(Beginning of INPUT DATA)
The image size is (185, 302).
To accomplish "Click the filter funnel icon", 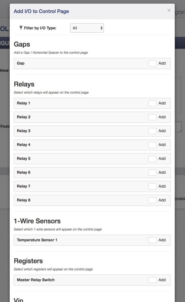I will click(x=21, y=27).
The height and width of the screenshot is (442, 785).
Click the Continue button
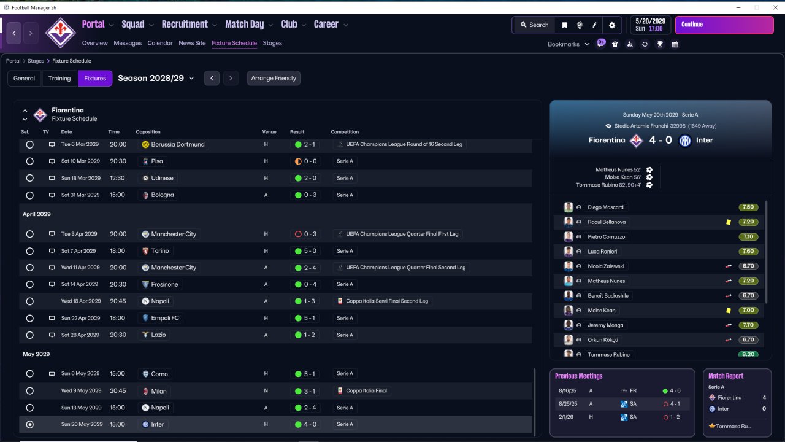coord(724,25)
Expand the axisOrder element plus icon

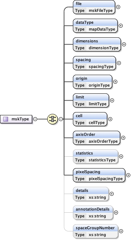click(123, 138)
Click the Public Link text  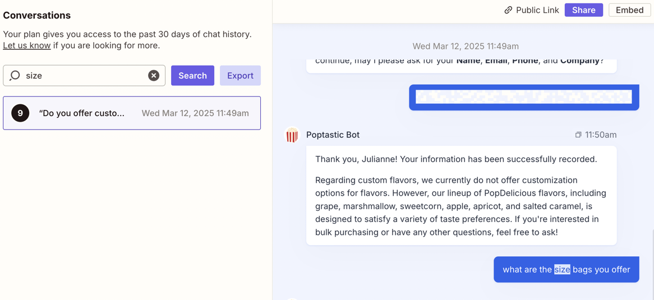pos(537,10)
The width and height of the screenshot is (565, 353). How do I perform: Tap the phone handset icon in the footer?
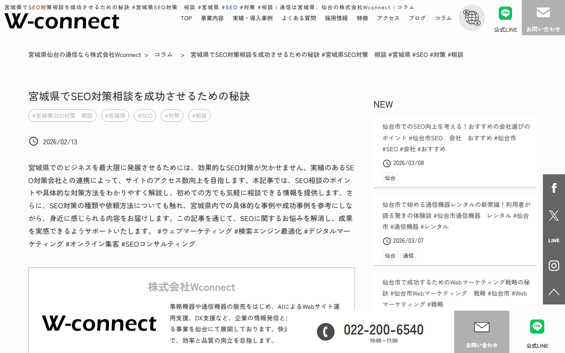pyautogui.click(x=326, y=332)
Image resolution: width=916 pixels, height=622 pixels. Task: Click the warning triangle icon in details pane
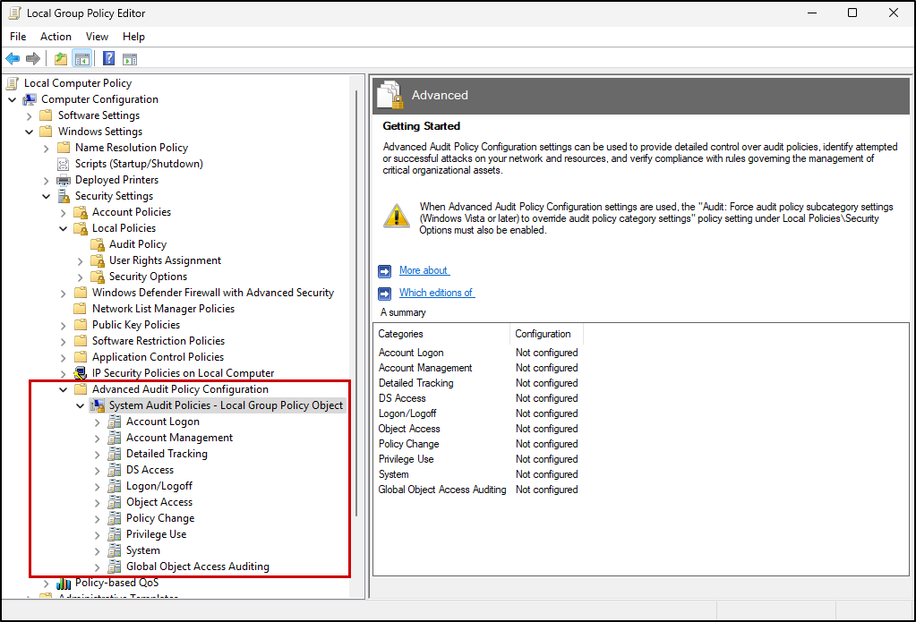396,216
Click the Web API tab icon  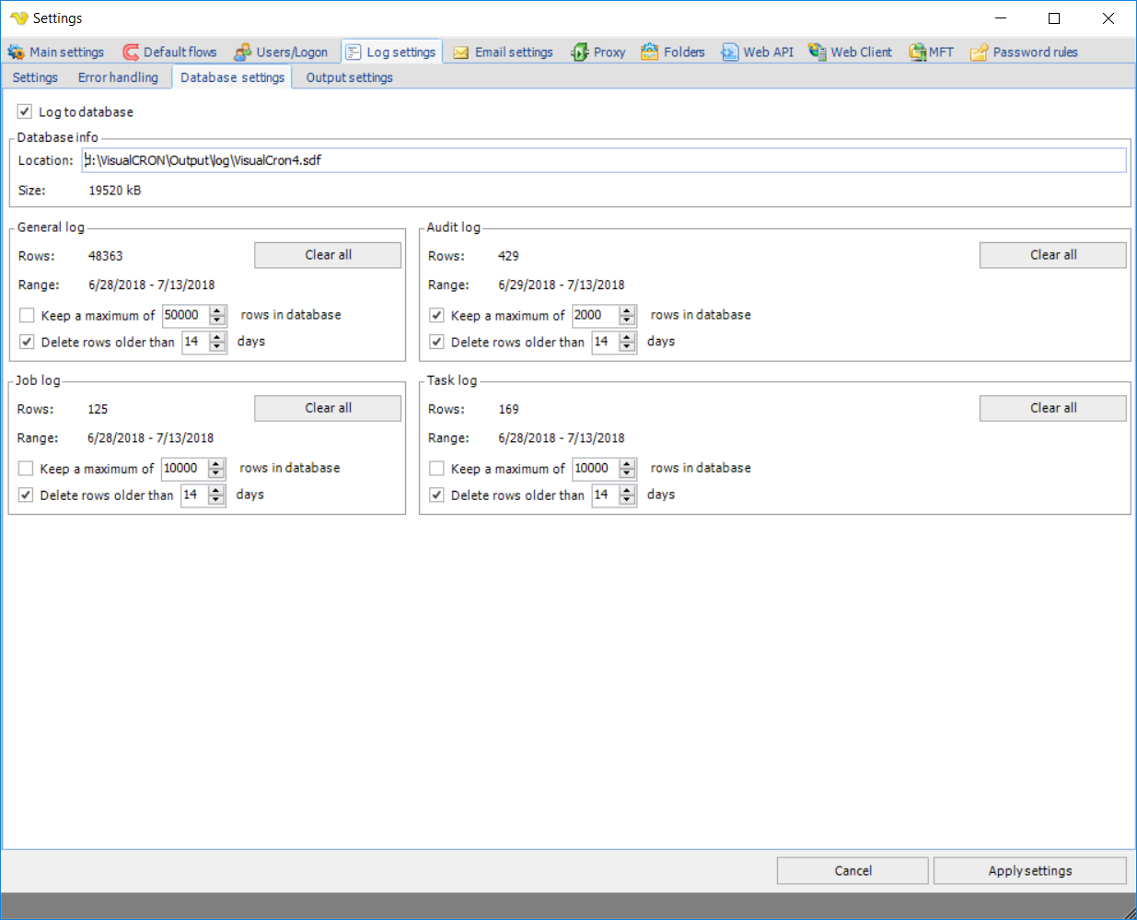[x=729, y=52]
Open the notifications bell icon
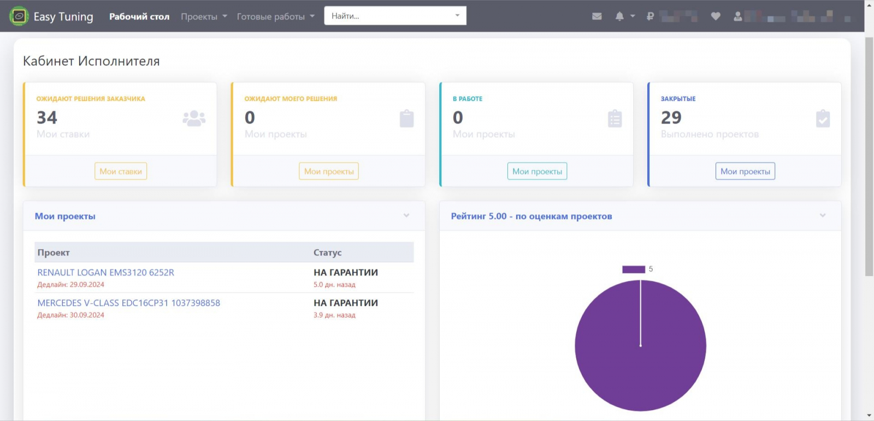874x421 pixels. click(619, 16)
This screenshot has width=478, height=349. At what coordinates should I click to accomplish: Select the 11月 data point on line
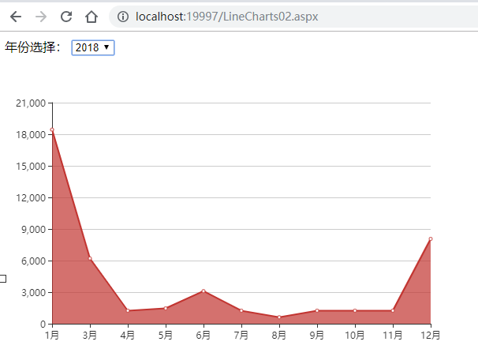[x=393, y=310]
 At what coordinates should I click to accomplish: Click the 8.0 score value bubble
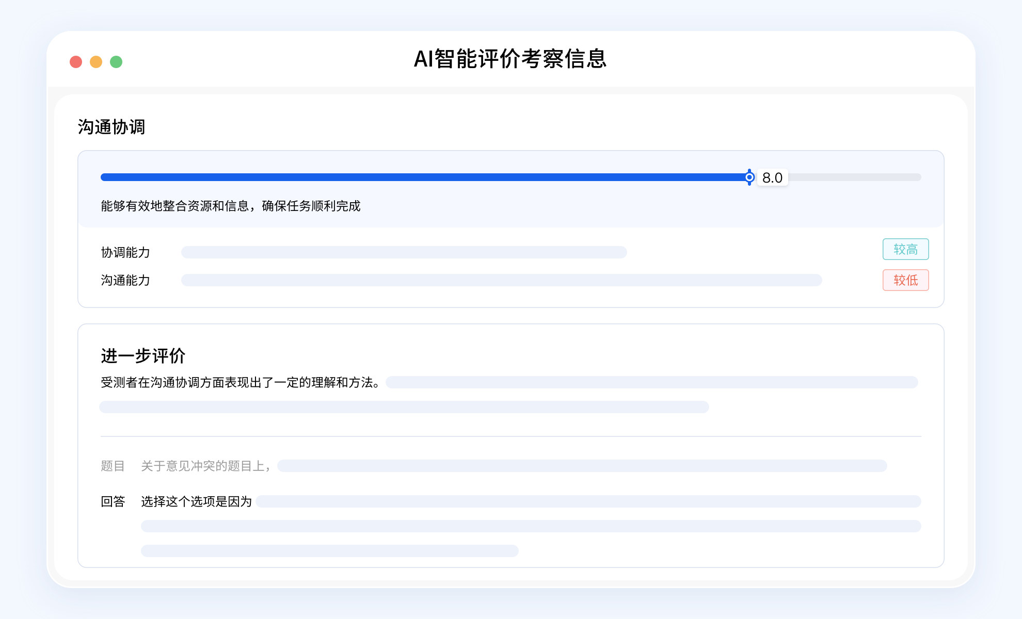(x=772, y=177)
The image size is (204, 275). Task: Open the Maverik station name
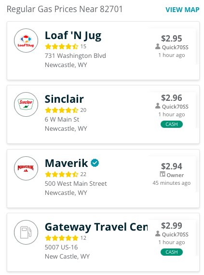(x=66, y=163)
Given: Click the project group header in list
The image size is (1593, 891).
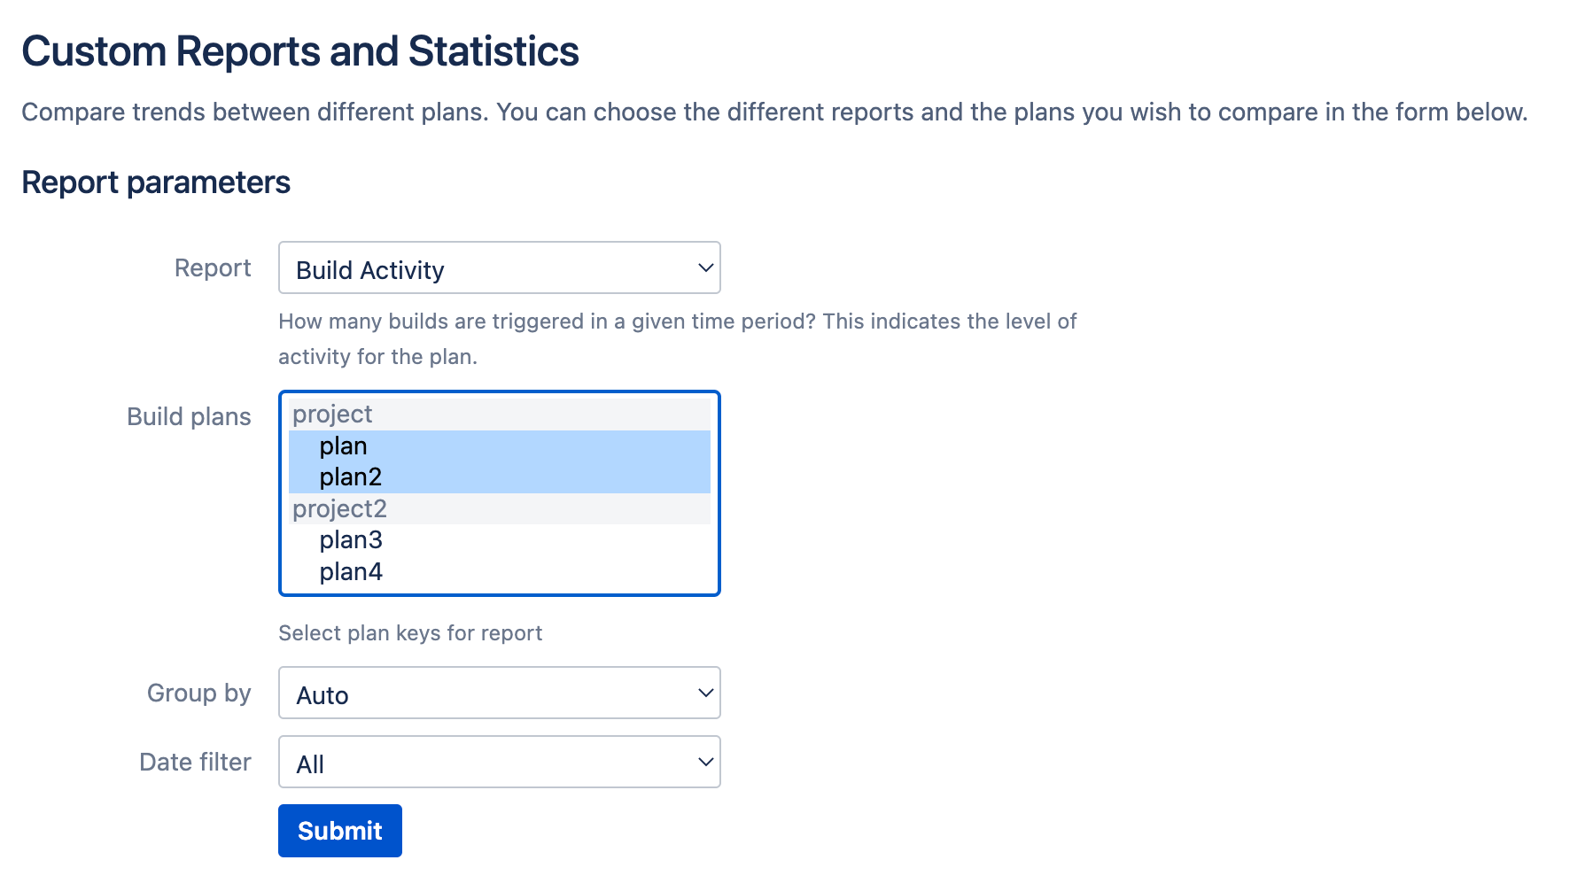Looking at the screenshot, I should (500, 415).
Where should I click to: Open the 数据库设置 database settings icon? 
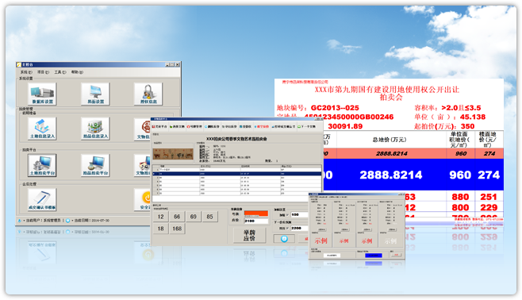click(42, 94)
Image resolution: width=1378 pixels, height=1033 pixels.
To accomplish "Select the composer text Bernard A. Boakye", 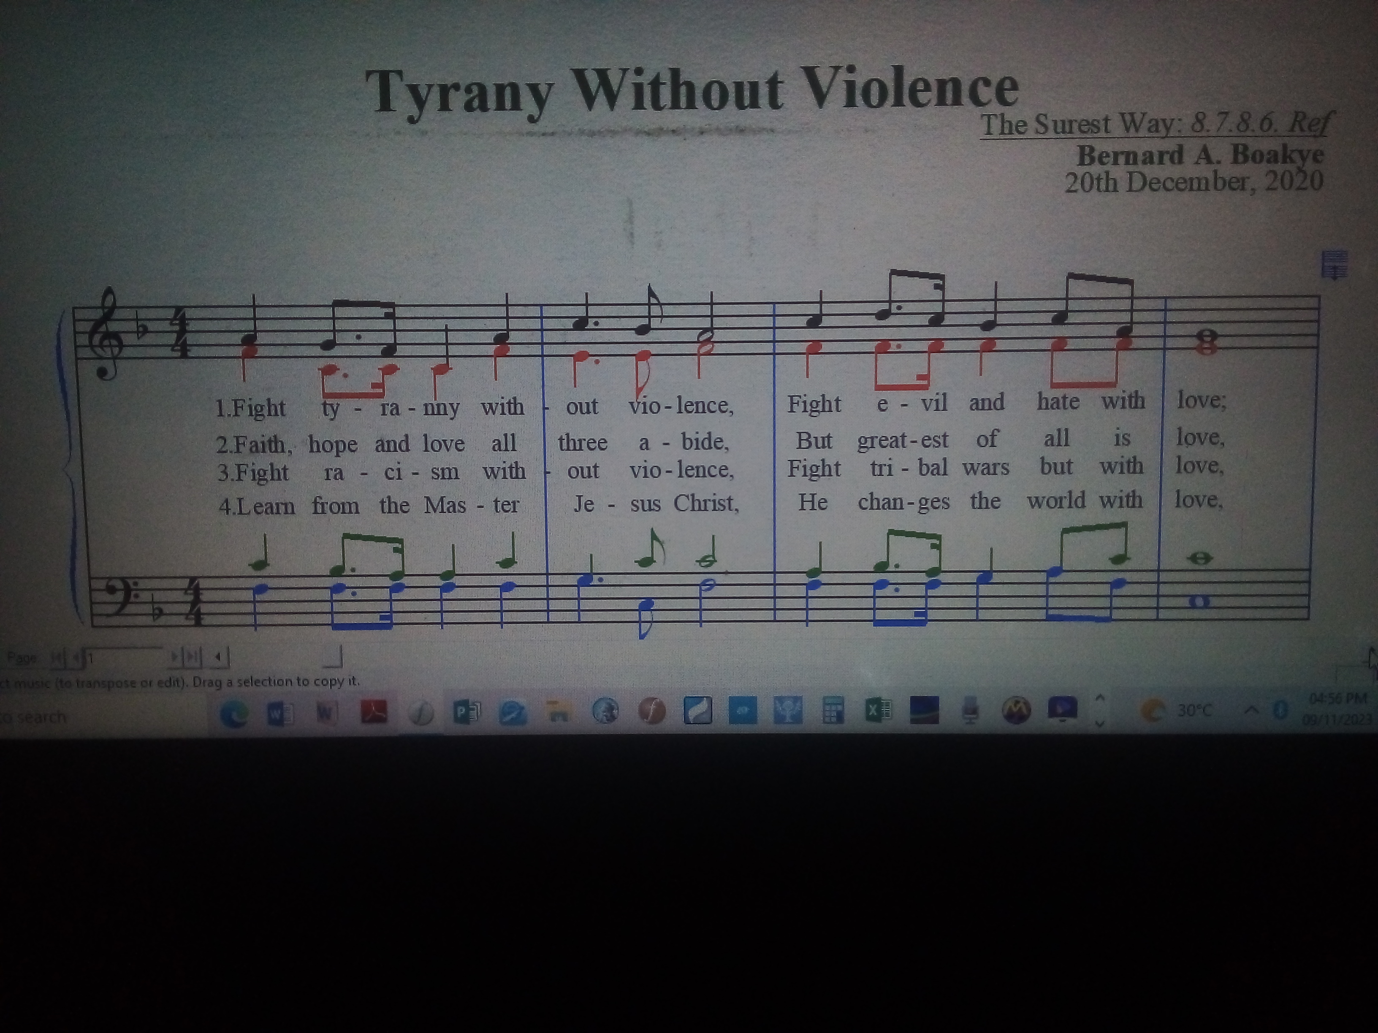I will (1200, 154).
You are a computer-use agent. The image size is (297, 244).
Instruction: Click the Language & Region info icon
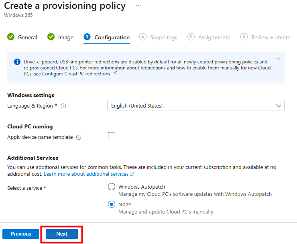tap(63, 106)
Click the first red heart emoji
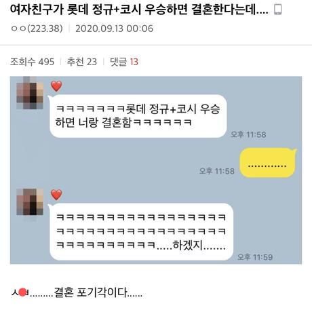 coord(56,86)
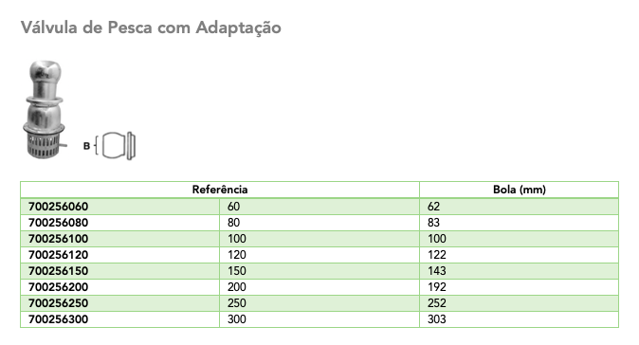This screenshot has height=345, width=639.
Task: Click the Referência column header
Action: pyautogui.click(x=220, y=190)
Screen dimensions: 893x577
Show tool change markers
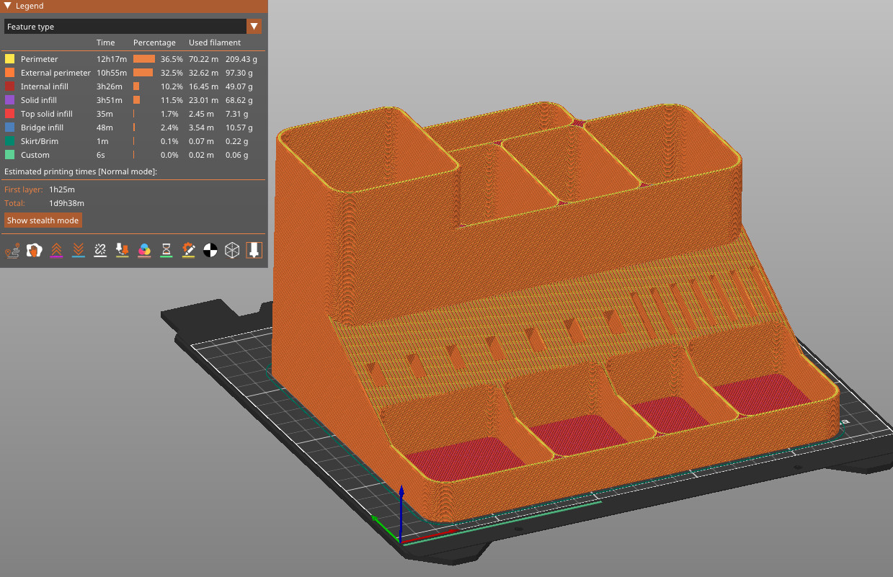122,250
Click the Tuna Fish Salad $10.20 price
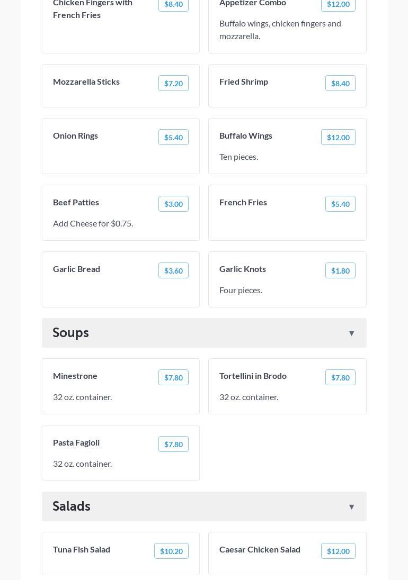Viewport: 408px width, 580px height. coord(171,551)
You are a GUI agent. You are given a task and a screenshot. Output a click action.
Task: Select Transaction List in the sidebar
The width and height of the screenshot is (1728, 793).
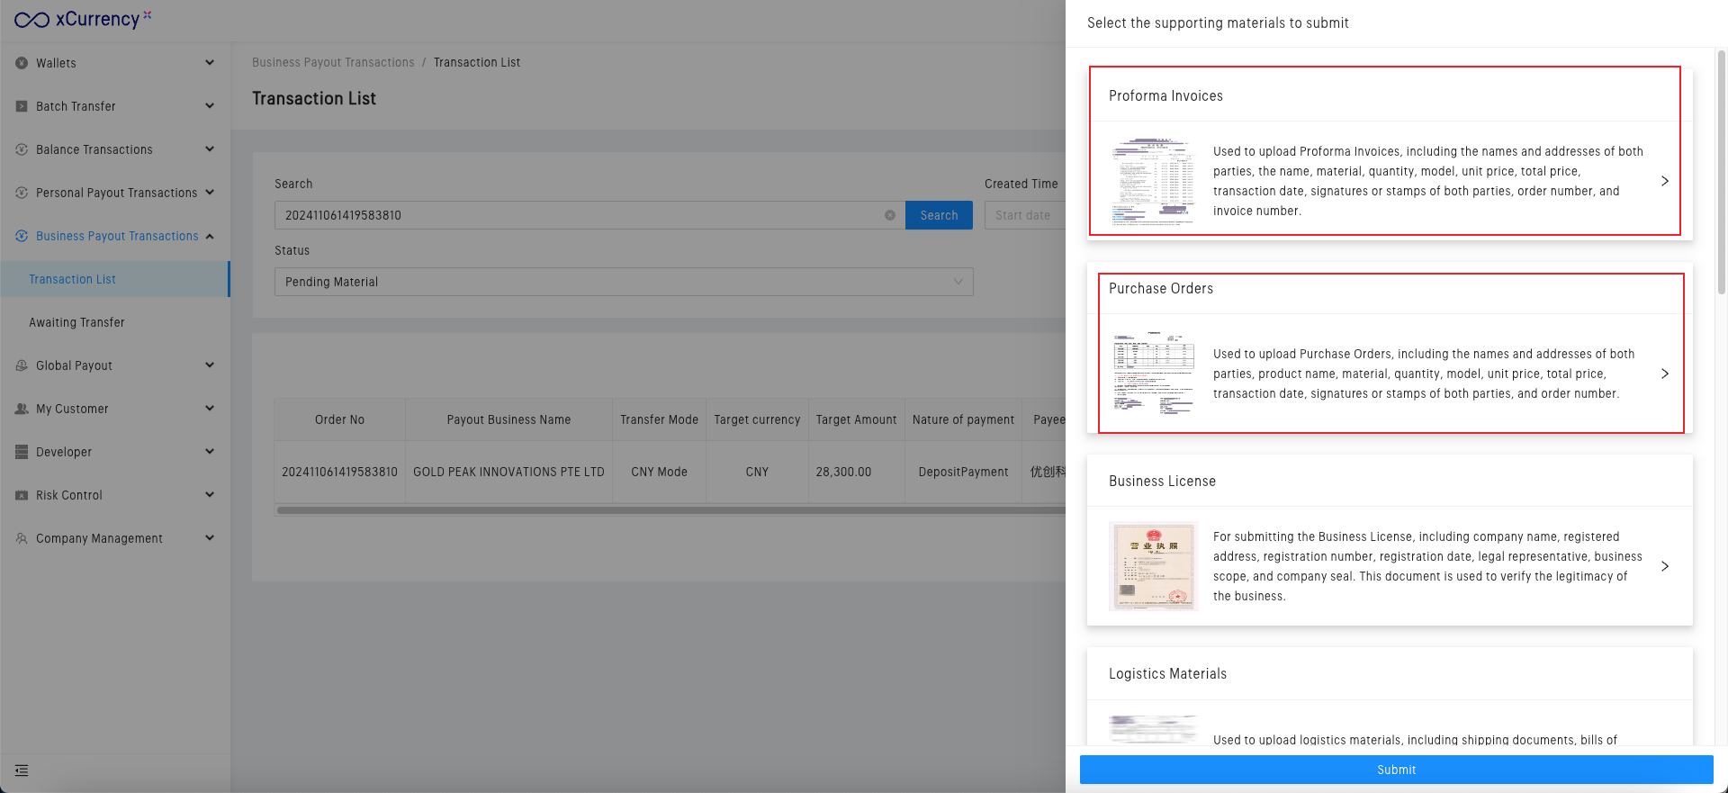[x=72, y=279]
(End of INPUT DATA)
## DESCRIPTION OF THE TASK
All that belongs in the answer is the exact run of lines from the line containing "Click the first red heart emoji" to the end of the listing above, pictures removed.

## EXERCISE ANSWER
Click the first red heart emoji
 coord(56,86)
This screenshot has height=345, width=639.
Task: Click the Referência column header
Action: pyautogui.click(x=220, y=190)
Screen dimensions: 893x577
Show tool change markers
122,250
Click the Tuna Fish Salad $10.20 price
Viewport: 408px width, 580px height. coord(171,551)
You are a GUI agent. You are given a task and a screenshot. Output a click action.
Task: Select Transaction List in the sidebar
The width and height of the screenshot is (1728, 793).
[x=72, y=279]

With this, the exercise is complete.